Does he drink regularly? And does he get drunk regularly? Is he ok when he is sober or is it just that he is worse when he is drunk?

If the drinking is a regular thing then I suspect that will need to be sorted if you are to have much hope of resolving any other issues you may have.

If you don't feel safe with him in the house then you should think about having him stay elsewhere for a bit.
Take care of yourself.

InvisibilityCloak · 11/07/2010 23:32

The thing that stands out to me, is that he kn ew he had to stop front of other people. So he knows what he is doing is wrong.

AmpleBosom · 11/07/2010 23:33

He is choosing to behave this way and it's interesting that as soon as he knew his parents were on the way he started to calm down.

Twenty years is a long time to be together and him to suddenly start behaving in this way. Why do you think he is IsThereAWayBack?

IsThereAWayBack · 11/07/2010 23:37

He is under a lot of stree at the moment, as am i. we have a one young dc. There have been times when he has been very very angry when drunk before. I had started to think he was passive aggressive from something someone else on here had said and whne i looked it up there was loads that he ticked the boxes for but don'rt remember anything about them moving to being aggressive. or is it just coming out differenet?

I have been thinking recently that apart from money, how would my life be different if we split? i do everything for pfb but he does work very long hours but then again why doesnt he want to do stuff at the weekend?

he hasn't ever really acknowledged how he has been when he has been drunk before. brings it all back to i must have done/said something.

OP posts:
AmpleBosom · 11/07/2010 23:47

IsThereAWayBack only you can decide if leaving him is the right decision but the way he behaves is under his control regardless of what you say and do. Him being aggressive is not your fault, you can't make somebody behave like that.

You have seen for yourself tonight that he can change his behaviour when it suits him, i.e, his parents are on the way and will see him for the bully he is.

Take this time to really think about what is best for you and your child.

ChazsBarmyArmy · 11/07/2010 23:49

IsThere - you haven't done anything to justify being made to feel unsafe in your own home.

It is not acceptable for him to use you as an emotional punchbag to burn off stress (let alone any actual punchbag).

I am not sure I would let him back until he acknowledges his behaviour and takes steps to deal with the drinking. I suspect you are seeing his true feelings when the drink takes his inhibitions away.

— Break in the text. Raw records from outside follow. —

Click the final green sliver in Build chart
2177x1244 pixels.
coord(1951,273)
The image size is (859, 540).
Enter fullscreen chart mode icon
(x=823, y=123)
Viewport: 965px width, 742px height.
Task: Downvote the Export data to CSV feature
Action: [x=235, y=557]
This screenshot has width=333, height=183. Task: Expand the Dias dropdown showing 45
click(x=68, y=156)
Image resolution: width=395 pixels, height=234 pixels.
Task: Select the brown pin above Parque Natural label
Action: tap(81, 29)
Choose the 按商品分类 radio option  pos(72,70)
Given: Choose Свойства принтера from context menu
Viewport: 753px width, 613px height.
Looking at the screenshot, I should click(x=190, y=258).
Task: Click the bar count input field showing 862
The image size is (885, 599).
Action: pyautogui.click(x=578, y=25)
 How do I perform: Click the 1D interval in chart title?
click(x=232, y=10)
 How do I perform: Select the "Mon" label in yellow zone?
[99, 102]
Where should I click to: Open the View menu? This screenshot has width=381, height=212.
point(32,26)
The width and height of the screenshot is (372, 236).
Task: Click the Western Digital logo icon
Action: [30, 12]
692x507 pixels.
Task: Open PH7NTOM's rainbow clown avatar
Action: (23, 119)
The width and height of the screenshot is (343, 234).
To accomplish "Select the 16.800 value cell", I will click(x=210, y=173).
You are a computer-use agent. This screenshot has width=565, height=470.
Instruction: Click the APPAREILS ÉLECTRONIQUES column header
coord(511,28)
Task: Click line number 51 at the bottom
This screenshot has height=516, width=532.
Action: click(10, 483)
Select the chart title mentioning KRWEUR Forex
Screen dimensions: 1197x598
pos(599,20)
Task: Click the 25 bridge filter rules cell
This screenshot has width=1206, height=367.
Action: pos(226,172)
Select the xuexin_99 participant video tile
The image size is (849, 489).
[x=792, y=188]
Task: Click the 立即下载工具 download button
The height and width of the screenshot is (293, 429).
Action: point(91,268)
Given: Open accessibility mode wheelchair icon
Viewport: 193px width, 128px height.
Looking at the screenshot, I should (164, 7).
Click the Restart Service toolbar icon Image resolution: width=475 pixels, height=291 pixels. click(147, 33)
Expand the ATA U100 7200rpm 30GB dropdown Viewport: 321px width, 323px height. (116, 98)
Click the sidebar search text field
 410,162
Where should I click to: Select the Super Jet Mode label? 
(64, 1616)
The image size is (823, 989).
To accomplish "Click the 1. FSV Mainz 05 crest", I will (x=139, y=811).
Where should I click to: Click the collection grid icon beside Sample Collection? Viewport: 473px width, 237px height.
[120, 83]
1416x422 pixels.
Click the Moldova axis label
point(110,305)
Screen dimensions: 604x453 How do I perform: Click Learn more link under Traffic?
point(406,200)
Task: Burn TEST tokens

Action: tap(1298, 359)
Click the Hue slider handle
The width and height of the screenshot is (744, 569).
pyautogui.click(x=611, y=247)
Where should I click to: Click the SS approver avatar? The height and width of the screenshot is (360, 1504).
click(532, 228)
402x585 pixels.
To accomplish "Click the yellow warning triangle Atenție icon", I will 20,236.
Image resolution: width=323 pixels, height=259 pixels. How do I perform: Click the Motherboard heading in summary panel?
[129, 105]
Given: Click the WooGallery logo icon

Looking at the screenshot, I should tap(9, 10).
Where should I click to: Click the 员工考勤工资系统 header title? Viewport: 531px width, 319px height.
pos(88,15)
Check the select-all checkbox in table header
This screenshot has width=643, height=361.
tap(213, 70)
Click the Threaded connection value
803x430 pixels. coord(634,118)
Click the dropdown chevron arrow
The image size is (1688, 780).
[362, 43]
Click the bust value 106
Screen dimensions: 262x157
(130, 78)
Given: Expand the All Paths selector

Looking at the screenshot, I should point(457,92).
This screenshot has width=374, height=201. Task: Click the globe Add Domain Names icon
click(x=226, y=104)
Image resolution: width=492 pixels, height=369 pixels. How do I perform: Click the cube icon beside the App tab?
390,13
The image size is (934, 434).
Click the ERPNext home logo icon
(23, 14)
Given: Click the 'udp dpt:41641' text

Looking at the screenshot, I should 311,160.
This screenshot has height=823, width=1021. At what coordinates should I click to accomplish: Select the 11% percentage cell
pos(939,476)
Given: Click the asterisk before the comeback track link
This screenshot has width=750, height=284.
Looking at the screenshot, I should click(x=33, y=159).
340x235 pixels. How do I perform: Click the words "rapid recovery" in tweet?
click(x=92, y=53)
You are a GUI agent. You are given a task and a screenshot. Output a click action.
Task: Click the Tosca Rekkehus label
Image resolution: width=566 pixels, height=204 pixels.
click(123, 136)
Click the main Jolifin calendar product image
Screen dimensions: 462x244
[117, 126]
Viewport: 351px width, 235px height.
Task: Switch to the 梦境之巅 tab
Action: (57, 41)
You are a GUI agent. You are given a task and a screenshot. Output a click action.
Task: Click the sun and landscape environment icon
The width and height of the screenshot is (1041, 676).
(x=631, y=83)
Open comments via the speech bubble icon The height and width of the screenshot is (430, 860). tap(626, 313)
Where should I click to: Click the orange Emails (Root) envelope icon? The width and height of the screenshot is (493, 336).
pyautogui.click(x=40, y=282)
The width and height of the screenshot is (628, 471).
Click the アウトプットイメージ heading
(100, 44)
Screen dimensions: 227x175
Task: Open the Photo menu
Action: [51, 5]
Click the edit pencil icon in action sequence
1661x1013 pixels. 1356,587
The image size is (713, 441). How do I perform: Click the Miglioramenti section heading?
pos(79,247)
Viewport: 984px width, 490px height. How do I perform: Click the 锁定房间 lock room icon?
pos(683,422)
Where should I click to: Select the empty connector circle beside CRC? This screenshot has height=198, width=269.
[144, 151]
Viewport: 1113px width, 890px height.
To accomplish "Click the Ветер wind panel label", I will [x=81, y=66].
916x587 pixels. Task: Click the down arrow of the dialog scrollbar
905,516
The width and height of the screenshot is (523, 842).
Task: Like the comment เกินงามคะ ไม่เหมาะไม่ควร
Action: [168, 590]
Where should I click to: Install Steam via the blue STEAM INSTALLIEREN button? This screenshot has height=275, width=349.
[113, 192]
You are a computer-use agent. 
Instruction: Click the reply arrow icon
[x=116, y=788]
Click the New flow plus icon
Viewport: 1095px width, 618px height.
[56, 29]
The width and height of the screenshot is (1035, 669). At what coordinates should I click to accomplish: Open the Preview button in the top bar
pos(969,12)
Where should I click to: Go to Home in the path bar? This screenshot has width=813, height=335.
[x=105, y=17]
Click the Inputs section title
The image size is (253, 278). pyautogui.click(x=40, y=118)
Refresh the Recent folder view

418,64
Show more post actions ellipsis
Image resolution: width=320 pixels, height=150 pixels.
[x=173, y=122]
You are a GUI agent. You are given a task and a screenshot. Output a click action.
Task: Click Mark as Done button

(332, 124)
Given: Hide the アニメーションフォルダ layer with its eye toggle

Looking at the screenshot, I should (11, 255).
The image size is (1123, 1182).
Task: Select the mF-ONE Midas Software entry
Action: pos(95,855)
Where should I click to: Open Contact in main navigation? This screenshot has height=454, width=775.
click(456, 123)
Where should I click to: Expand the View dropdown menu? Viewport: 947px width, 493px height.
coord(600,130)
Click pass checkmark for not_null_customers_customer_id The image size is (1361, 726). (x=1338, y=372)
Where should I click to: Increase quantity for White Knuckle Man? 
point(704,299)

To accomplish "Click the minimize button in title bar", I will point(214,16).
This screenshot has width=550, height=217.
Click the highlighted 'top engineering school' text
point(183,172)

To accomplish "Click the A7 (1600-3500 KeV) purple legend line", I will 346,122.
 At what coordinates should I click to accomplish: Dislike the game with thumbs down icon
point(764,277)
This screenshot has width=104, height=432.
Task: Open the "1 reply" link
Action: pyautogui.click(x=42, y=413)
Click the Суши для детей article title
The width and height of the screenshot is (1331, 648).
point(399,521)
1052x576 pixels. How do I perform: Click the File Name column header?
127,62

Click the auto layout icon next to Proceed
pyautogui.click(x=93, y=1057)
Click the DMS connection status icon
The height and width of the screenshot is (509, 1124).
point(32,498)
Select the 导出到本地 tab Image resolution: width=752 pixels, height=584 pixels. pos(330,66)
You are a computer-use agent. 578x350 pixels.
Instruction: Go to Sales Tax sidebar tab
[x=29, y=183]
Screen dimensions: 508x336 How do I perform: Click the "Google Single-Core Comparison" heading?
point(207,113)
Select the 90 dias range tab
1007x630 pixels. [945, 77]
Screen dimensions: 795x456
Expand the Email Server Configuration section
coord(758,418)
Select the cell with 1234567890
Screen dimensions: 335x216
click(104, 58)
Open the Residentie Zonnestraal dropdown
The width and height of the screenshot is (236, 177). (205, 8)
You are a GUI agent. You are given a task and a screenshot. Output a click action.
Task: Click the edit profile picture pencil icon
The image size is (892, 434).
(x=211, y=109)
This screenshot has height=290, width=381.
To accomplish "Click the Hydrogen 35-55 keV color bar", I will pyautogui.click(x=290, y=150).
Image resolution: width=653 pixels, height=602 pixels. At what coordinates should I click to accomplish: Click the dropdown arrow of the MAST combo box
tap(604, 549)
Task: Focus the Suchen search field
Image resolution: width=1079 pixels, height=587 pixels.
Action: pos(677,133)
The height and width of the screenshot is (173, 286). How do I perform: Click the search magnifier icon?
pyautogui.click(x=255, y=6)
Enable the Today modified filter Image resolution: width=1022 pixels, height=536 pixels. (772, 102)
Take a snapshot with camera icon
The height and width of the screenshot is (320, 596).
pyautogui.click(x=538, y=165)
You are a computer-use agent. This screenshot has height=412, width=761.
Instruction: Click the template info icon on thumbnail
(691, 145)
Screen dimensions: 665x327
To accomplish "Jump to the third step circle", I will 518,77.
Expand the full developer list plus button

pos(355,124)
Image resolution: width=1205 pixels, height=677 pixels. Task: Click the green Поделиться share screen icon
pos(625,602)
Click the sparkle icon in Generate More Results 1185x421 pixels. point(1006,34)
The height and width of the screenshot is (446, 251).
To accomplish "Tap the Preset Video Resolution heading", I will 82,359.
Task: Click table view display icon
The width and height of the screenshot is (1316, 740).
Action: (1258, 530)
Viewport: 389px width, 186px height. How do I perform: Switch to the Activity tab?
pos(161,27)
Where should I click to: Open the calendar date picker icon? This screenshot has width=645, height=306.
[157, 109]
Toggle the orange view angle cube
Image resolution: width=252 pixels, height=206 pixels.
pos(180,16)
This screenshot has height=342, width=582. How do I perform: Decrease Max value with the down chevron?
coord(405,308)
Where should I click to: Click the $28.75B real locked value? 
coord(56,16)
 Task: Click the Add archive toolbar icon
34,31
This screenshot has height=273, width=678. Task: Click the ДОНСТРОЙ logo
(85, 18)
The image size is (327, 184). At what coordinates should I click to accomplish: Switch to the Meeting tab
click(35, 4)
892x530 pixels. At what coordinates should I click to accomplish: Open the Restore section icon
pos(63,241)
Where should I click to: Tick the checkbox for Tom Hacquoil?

IsThereAWayBack · 11/07/2010 23:56

is it wrong that part of me wants him to stick to what he said when he said that if i made him leave tonight he wouldn't be coming back?

OP posts:
ChazsBarmyArmy · 12/07/2010 00:00

If his aggressive behaviour when drunk is escalating then it may be a very good idea that he sticks to what he says.

You have been left feeling frightened and unsafe in your own home by the person who is supposed to care most for you, of course it is reasonable to feel that you don't really want them around anymore.

IsThereAWayBack · 12/07/2010 00:03

we've had a lot going on for the last couple of years, which i won't go into as don't want to out myself.we are not the same couple, theres not much affection or conversation, just harsh words and resentment,.

OP posts:
ItsGraceActually · 12/07/2010 00:06

Not at all wrong, no. I think this is your lightbulb moment.

ChazsBarmyArmy · 12/07/2010 00:08

I think you should ask him to stay away for a couple of days to give you a bit of thinking space. Its difficult to work out what to do for the best when you are right in the middle of the emotional storm.

Take care.

IsThereAWayBack · 12/07/2010 00:11

thank you all i really am grateful for your time. i should get to bed also have got a very long day at work.